What the exercise asks
Reproduce verbatim the part of the records that opens with the line containing "Given: Disable Show Simple 3D Bodies option" and closes with the line containing "click(x=1335, y=392)". Include both of those lines.

Data drawn from a collection

————

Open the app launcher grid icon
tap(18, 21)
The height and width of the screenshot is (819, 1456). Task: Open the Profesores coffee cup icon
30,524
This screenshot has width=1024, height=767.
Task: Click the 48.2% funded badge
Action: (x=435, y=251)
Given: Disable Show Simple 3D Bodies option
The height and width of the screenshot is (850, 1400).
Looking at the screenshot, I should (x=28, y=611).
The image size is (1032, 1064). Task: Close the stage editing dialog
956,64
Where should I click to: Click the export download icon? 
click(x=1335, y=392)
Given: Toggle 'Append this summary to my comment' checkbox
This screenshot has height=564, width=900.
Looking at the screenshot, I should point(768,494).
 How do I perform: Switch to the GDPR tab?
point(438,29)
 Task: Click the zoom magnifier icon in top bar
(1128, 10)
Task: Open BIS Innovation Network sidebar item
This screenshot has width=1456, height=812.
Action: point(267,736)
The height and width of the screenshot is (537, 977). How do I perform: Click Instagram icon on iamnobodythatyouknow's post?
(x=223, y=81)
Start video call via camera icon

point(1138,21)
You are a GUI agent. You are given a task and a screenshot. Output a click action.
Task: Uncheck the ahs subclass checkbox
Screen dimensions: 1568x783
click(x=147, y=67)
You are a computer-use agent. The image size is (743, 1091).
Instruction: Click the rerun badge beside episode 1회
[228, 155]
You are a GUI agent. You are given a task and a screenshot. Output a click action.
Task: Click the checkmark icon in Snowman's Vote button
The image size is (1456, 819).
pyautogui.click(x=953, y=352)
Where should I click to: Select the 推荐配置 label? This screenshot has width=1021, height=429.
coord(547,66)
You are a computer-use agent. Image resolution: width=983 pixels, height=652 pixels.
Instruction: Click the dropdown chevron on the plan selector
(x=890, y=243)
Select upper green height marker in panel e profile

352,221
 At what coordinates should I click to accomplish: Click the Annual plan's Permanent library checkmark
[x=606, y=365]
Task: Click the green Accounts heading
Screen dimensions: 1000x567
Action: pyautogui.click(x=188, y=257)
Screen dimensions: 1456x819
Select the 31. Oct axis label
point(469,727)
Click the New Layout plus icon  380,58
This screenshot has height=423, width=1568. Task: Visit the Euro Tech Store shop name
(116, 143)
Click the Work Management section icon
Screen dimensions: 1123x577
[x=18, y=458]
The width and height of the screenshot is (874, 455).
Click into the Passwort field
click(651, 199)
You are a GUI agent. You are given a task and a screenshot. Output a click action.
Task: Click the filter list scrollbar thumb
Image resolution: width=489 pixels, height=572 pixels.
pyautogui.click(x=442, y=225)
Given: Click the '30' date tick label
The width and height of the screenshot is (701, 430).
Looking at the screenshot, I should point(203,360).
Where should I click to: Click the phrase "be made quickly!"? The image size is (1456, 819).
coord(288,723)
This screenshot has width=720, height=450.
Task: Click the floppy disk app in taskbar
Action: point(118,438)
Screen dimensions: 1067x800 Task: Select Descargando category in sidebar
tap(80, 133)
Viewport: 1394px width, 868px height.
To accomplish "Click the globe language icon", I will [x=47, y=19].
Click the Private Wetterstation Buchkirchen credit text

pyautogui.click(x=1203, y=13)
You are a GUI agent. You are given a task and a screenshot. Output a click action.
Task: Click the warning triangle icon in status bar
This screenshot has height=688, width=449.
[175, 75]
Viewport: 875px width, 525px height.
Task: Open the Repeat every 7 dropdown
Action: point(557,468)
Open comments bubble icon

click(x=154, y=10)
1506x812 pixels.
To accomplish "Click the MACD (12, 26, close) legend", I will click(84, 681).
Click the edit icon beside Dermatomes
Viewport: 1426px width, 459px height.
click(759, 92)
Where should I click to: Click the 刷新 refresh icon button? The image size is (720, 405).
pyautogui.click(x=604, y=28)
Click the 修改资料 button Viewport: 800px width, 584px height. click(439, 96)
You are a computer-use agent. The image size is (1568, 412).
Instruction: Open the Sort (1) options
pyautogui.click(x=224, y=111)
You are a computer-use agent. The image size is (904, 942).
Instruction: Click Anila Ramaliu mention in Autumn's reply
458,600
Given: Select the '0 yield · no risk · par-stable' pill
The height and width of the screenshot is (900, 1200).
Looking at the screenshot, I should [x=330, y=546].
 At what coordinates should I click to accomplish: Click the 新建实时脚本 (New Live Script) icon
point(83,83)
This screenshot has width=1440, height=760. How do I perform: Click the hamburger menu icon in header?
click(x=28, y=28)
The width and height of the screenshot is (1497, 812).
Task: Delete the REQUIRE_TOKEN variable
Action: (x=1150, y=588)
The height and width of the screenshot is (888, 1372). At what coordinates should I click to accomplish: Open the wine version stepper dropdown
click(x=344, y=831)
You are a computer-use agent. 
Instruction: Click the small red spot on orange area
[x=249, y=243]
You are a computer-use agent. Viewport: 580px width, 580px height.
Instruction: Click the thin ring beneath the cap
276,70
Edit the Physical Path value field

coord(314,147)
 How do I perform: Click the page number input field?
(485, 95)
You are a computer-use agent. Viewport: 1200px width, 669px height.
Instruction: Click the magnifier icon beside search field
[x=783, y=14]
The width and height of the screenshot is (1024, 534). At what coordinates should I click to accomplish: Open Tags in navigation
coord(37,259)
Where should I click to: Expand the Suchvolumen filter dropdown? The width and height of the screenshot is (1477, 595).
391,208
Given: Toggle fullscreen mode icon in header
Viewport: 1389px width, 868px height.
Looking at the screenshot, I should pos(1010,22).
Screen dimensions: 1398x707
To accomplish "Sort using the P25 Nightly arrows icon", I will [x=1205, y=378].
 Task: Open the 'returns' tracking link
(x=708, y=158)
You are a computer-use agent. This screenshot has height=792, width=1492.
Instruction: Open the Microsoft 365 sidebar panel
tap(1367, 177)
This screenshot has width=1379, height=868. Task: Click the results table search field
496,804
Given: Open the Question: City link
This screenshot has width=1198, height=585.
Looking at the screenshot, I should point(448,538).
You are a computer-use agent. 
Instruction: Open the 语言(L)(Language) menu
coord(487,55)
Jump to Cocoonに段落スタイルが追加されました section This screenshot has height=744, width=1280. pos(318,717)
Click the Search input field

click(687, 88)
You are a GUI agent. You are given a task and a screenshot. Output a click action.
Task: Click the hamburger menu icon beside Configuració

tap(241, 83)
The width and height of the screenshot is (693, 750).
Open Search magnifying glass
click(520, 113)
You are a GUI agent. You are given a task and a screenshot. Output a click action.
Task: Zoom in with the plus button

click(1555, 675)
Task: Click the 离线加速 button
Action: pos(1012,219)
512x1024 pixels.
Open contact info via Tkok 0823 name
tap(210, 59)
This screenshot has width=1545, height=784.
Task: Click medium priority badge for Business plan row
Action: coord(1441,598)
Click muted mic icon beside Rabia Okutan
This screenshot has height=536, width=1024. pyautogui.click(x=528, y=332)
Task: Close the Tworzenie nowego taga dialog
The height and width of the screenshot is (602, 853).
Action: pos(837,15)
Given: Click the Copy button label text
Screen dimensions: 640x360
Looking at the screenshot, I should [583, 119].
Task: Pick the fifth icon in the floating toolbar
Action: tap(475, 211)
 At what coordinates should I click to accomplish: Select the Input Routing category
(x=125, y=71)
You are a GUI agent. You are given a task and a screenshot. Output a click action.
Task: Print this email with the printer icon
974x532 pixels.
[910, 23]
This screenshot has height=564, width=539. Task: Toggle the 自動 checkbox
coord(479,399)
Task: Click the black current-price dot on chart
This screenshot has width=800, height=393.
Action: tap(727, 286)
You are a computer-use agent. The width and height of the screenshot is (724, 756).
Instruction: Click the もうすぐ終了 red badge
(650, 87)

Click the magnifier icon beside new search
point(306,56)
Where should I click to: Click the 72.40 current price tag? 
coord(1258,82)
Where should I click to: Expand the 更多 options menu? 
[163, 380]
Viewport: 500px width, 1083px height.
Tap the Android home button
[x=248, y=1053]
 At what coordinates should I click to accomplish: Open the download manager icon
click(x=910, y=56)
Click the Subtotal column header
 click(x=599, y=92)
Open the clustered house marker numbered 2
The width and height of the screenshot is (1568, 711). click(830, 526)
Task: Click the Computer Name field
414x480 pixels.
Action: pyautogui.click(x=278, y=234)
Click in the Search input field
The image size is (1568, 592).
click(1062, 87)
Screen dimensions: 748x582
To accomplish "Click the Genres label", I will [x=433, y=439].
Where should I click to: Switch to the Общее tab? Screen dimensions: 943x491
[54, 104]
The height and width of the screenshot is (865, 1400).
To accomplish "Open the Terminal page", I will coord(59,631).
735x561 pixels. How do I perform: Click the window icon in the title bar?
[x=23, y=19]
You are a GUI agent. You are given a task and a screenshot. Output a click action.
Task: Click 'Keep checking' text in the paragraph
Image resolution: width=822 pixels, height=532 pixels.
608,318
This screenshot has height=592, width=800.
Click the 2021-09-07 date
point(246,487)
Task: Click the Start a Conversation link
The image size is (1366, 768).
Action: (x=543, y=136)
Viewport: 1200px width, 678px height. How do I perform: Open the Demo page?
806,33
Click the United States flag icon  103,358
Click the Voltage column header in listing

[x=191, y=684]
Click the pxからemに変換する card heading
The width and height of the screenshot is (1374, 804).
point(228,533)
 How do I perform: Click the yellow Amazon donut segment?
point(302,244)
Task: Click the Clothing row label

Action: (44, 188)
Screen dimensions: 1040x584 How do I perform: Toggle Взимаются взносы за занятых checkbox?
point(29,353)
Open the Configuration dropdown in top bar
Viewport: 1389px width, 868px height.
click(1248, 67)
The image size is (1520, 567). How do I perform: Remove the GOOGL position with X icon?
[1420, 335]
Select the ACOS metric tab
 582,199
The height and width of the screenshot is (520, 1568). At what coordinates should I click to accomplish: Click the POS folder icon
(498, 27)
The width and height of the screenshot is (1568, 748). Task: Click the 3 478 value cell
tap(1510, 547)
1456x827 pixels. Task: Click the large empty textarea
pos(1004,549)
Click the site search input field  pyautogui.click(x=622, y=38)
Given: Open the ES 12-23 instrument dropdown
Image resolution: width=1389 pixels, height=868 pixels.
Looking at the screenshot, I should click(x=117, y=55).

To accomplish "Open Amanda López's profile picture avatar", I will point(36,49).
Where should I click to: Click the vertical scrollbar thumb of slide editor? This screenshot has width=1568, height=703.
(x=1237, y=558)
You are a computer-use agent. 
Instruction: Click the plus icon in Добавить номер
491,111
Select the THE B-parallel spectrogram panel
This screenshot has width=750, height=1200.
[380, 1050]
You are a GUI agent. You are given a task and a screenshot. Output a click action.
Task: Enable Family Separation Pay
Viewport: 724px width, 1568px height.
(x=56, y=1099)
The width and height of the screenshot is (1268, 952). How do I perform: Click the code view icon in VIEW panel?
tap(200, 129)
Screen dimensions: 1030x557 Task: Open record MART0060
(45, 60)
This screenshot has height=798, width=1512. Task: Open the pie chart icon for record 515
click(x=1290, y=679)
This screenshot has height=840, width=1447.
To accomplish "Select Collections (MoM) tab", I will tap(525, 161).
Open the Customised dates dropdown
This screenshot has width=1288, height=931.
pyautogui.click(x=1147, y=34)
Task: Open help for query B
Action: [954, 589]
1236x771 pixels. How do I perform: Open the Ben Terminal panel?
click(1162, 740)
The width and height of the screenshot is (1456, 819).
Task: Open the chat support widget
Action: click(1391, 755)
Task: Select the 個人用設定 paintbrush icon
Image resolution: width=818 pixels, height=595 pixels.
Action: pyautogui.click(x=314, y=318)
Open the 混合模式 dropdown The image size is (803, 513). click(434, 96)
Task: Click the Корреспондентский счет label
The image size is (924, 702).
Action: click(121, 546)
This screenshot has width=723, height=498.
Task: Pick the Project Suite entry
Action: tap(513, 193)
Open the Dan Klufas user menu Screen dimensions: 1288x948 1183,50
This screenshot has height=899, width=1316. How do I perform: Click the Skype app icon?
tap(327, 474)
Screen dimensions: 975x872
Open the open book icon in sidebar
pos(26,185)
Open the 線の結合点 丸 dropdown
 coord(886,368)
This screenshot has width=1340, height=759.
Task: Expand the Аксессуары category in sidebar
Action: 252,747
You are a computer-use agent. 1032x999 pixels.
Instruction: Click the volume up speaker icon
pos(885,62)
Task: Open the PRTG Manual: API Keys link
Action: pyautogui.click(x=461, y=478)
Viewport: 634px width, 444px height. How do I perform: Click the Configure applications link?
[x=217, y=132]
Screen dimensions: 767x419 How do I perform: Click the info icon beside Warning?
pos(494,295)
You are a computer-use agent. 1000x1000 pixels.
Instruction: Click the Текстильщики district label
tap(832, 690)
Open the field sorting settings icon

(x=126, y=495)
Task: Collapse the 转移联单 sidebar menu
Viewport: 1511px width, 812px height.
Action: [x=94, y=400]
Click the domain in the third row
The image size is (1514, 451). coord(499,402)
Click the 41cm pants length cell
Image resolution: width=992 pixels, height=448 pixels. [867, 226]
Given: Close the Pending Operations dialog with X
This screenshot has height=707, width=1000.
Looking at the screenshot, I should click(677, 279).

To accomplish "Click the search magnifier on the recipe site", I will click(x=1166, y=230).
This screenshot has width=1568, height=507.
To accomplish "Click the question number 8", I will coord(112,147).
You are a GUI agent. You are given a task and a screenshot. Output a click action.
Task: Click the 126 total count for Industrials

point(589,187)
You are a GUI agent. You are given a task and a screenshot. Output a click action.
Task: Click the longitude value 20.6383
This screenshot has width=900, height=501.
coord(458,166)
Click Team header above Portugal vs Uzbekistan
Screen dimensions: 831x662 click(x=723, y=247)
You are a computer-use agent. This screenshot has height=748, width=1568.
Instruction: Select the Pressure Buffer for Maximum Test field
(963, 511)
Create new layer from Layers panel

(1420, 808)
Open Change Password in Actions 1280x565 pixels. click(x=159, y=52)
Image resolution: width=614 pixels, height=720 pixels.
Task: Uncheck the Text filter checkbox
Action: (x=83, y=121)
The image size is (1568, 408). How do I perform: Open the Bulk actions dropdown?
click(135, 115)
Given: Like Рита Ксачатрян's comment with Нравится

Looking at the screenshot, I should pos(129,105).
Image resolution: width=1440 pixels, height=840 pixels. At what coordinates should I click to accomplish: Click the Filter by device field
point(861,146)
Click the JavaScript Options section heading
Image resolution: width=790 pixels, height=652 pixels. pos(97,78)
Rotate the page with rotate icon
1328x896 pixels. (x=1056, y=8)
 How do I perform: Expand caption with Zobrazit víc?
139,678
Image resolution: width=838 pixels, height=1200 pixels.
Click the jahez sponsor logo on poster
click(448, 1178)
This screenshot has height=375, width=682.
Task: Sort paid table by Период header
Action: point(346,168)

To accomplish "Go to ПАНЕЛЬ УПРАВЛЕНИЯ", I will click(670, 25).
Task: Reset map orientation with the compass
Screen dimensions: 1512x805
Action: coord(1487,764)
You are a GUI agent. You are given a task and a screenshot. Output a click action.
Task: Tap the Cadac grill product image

————

Final result
Given: Disable Show Simple 3D Bodies option
The height and width of the screenshot is (850, 1400).
Looking at the screenshot, I should (x=28, y=611).
The image size is (1032, 1064). Task: Close the stage editing dialog
956,64
Where should I click to: Click the export download icon? 
click(x=1335, y=392)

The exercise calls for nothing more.